Tourbières des Ponts-de-Martel Matthias Sorg
Neuchâtel

Réserve naturelle des tourbières des Ponts-de-Martel (NE)

Un marais raconte son histoire

La formation d'un haut-marais est un long processus qui peut durer plusieurs millénaires. Sa destruction est malheureusement beaucoup plus rapide, que ce soit par l'exploitation de la tourbe, l'assèchement ou la fertilisation. Les tourbières des Ponts-de-Martel racontent une histoire qui est celle de presque tous les hauts-marais de Suisse.

Tel un rempart noir, le rebord du gisement de tourbe, haut de deux mètres, s'étire à travers le paysage. C'est le témoin d'une exploitation qui a eu lieu pendant les deux guerres mondiales, alors que les usines de la région avaient un grand besoin de combustible. Plus récemment, la tourbe a été utilisée aussi comme substrat pour l'horticulture. Cette exploitation organisée a détruit presque complètement les hauts-marais des Ponts-de-Martel en l'espace de quelques décennies. Aujourd'hui, il n'en reste plus que quelques reliques, alternant avec des prairies et de rares bas-marais.
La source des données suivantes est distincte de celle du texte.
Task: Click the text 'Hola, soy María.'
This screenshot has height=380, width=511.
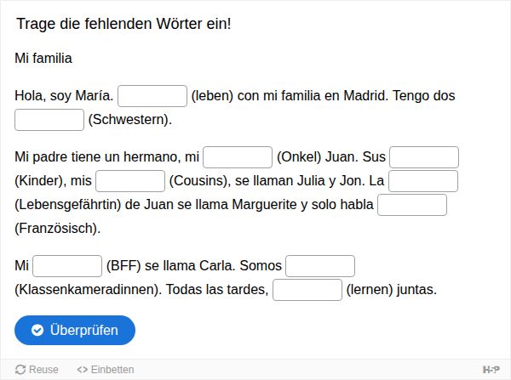Action: (64, 96)
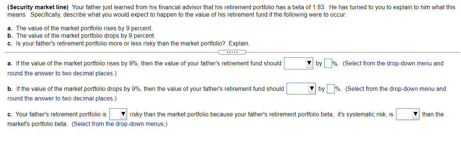Click the bold '(Security market line)' heading
Viewport: 461px width, 154px height.
coord(38,7)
Des trous étranges au bord du chemin

Au départ de la gare des Ponts-de-Martel, un circuit à travers le vaste paysage marécageux vous est proposé. En chemin, par l'intermédiaire de panneaux, Pro Natura pose des questions à tous les intéressés. Vous trouverez les passionnantes réponses au sein du marais même. En longeant le ruisseau Le Bied, vous remarquerez certainement d'étranges trous dans le sol. Ils sont formés par des écoulements souterrains qui érodent  le calcaire soluble, à tel point que le sol  se creuse gentiment, formant ainsi des dolines (également appelées emposieux). D'ailleurs, Le Bied disparaît dans une de ces dolines, pour ne réapparaître que près de Noiraigue, à 4 km de là et 250 m plus bas.